◆ Activity ◆
Every record below, from first to last: print it exactly as shown.

+++ Given information

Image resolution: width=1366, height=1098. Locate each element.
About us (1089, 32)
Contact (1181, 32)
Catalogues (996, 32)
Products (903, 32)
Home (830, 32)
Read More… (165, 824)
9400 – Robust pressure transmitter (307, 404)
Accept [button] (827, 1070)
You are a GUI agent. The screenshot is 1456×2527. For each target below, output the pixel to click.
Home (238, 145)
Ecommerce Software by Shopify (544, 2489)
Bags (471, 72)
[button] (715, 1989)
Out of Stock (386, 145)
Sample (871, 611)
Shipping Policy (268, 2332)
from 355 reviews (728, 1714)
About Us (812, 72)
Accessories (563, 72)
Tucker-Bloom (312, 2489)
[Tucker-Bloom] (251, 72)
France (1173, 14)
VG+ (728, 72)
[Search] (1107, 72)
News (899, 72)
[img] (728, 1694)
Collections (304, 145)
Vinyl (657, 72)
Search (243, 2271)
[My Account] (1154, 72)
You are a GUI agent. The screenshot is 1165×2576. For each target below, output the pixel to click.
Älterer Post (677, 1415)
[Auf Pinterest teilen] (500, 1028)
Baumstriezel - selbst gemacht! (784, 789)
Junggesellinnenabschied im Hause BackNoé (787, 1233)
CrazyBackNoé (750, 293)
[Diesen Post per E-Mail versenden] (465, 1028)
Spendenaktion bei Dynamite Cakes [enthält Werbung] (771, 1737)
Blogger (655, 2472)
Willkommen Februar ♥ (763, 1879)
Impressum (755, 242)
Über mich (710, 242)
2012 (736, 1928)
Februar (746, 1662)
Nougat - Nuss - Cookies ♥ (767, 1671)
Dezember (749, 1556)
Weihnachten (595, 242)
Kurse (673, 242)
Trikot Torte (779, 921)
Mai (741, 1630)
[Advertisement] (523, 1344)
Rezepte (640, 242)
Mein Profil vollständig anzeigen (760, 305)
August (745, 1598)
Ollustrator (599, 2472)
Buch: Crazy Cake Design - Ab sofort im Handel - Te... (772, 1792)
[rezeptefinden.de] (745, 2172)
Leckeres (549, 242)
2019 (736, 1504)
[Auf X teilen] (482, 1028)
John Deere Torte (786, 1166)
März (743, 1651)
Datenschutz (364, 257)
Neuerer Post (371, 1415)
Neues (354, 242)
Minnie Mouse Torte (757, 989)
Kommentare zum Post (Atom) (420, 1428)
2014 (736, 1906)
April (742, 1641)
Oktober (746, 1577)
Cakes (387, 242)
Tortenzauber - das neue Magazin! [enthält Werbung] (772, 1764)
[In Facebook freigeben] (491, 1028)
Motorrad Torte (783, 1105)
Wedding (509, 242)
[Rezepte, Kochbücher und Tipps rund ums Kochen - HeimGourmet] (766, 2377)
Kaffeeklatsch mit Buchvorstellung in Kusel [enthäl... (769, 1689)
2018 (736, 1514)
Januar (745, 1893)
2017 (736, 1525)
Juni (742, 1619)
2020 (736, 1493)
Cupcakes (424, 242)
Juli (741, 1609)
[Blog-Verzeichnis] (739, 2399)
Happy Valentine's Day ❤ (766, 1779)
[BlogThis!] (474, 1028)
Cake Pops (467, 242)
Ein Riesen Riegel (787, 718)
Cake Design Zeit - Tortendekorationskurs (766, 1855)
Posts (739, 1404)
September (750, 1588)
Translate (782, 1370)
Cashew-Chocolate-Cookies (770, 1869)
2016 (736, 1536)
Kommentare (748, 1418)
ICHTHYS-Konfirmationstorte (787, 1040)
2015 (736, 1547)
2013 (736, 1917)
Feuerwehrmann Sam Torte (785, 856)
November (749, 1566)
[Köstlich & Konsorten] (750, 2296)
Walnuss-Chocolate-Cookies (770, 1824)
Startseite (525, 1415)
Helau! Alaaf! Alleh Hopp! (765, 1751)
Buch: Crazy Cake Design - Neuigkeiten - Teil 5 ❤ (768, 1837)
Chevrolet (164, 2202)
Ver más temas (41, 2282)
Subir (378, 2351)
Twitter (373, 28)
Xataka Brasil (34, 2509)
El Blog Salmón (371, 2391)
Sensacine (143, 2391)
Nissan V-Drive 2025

++++++

◆ Exercise response ◆
Image resolution: width=1366, height=1098. Locate each element.
About us (1089, 32)
Contact (1181, 32)
Catalogues (996, 32)
Products (903, 32)
Home (830, 32)
Read More… (165, 824)
9400 – Robust pressure transmitter (307, 404)
Accept [button] (827, 1070)
You are a GUI agent. The screenshot is 1456×2527. For each target below, output the pixel to click.
Home (238, 145)
Ecommerce Software by Shopify (544, 2489)
Bags (471, 72)
[button] (715, 1989)
Out of Stock (386, 145)
Sample (871, 611)
Shipping Policy (268, 2332)
from 355 reviews (728, 1714)
About Us (812, 72)
Accessories (563, 72)
Tucker-Bloom (312, 2489)
[Tucker-Bloom] (251, 72)
France (1173, 14)
VG+ (728, 72)
[Search] (1107, 72)
News (899, 72)
[img] (728, 1694)
Collections (304, 145)
Vinyl (657, 72)
Search (243, 2271)
[My Account] (1154, 72)
You are a GUI agent. The screenshot is 1165×2576. For each target below, output the pixel to click.
Älterer Post (677, 1415)
[Auf Pinterest teilen] (500, 1028)
Baumstriezel - selbst gemacht! (784, 789)
Junggesellinnenabschied im Hause BackNoé (787, 1233)
CrazyBackNoé (750, 293)
[Diesen Post per E-Mail versenden] (465, 1028)
Spendenaktion bei Dynamite Cakes [enthält Werbung] (771, 1737)
Blogger (655, 2472)
Willkommen Februar ♥ (763, 1879)
Impressum (755, 242)
Über mich (710, 242)
2012 (736, 1928)
Februar (746, 1662)
Nougat - Nuss - Cookies ♥ (767, 1671)
Dezember (749, 1556)
Weihnachten (595, 242)
Kurse (673, 242)
Trikot Torte (779, 921)
Mai (741, 1630)
[Advertisement] (523, 1344)
Rezepte (640, 242)
Mein Profil vollständig anzeigen (760, 305)
August (745, 1598)
Ollustrator (599, 2472)
Buch: Crazy Cake Design - Ab sofort im Handel - Te... (772, 1792)
[rezeptefinden.de] (745, 2172)
Leckeres (549, 242)
2019 (736, 1504)
[Auf X teilen] (482, 1028)
John Deere Torte (786, 1166)
März (743, 1651)
Datenschutz (364, 257)
Neuerer Post (371, 1415)
Neues (354, 242)
Minnie Mouse Torte (757, 989)
Kommentare zum Post (Atom) (420, 1428)
2014 (736, 1906)
April (742, 1641)
Oktober (746, 1577)
Cakes (387, 242)
Tortenzauber - das neue Magazin! [enthält Werbung] (772, 1764)
[In Facebook freigeben] (491, 1028)
Motorrad Torte (783, 1105)
Wedding (509, 242)
[Rezepte, Kochbücher und Tipps rund ums Kochen - HeimGourmet] (766, 2377)
Kaffeeklatsch mit Buchvorstellung in Kusel [enthäl... (769, 1689)
2018 (736, 1514)
Januar (745, 1893)
2017 (736, 1525)
Juni (742, 1619)
2020 (736, 1493)
Cupcakes (424, 242)
Juli (741, 1609)
[Blog-Verzeichnis] (739, 2399)
Happy Valentine's Day ❤ (766, 1779)
[BlogThis!] (474, 1028)
Cake Pops (467, 242)
Ein Riesen Riegel (787, 718)
Cake Design Zeit - Tortendekorationskurs (766, 1855)
Posts (739, 1404)
September (750, 1588)
Translate (782, 1370)
Cashew-Chocolate-Cookies (770, 1869)
2016 (736, 1536)
Kommentare (748, 1418)
ICHTHYS-Konfirmationstorte (787, 1040)
2015 (736, 1547)
2013 (736, 1917)
Feuerwehrmann Sam Torte (785, 856)
November (749, 1566)
[Köstlich & Konsorten] (750, 2296)
Walnuss-Chocolate-Cookies (770, 1824)
Startseite (525, 1415)
Helau! Alaaf! Alleh Hopp! (765, 1751)
Buch: Crazy Cake Design - Neuigkeiten - Teil 5 ❤ (768, 1837)
Chevrolet (164, 2202)
Ver más temas (41, 2282)
Subir (378, 2351)
Twitter (373, 28)
Xataka Brasil (34, 2509)
El Blog Salmón (371, 2391)
Sensacine (143, 2391)
Nissan V-Drive 2025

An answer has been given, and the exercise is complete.